Our Correspondent
Mon, Dec. 9 (EMN): "When I give birth, whom shall my child call as the father?” asked Eli Konyak, who is in her fifth month of pregnancy.
Her husband Leiong Konyak, 34, from Chi village was killed during a protest against the Assam Rifles on December 5, a day after 13 innocent civilians from Oting village were killed in an ambush.
At her home, which is about 4 km away from Mon town, mourners were gathered to empathise with the family members when Eastern Mirror paid a visit on Thursday.
They reside in Mon town and would come home over the weekends to spend time with their family and in-laws.
The couple was about to mark their one year of marriage in January 2022 and expecting their first child, until the happy journey took a tragic turn on Sunday.
Eli’s husband never returned home after going out to protest the killing of innocent lives.
"Aren't the army supposed to protect the public? Then why did they kill him? Bring back my husband," she said, losing words to express her feelings.
"Did my husband retaliate against them (Army) with machete or arms? On what reasons did they kill him?" she asked.
She has many questions to ask with no answers in sight.
"It will be good if there is no Army in Nagaland. It will be good to chase them out of Nagaland," she said.
Leiong is also survived by his parents, grandparents, two brothers and five sisters.
Chingkap, the younger brother of Leiong, described him as "father-like figure" to the family. Being eldest among the eight siblings, he was the sole bread earner of the family, he said.
He blamed Armed Forces (Special Powers) Act (AFSPA) for the irreparable loss befallen his home and the Land of Anghs.
'When the entire Konyaks and Nagas are mourning the massacre at Oting, my brother was killed and AFSPA is the only reason for all these,' he said.
"Revoking AFSPA would be one of the best ways of justice that can be served," the 28-year-old student leader asserted, adding that ex-gratia was not justice.
"They (government) may have some other intention" but this is relief to condole the victim’s family.
"If government think this is justice, we don't want anything," he said while demanding justice to be served.

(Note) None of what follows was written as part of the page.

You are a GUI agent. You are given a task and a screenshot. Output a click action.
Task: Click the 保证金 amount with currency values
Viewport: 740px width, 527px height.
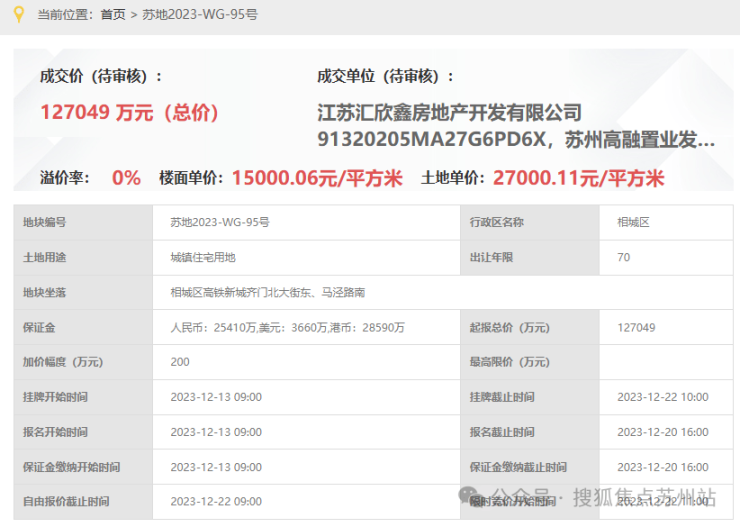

'The ex-gratia or any announcement government made will go away but our memories of our brother will remain. Any kind of justice is not going to suffice the loss of my brother,' he said.
Chingpak wished that people remember his deceased brother as a "patriotic" Konyak and Naga.
"He proved himself by giving his life for the Konyaks and the Nagas," he said.
He added that he does not want anyone in the world to go through what he had experienced and demanded that the government takes full initiative to repeal the AFSPA.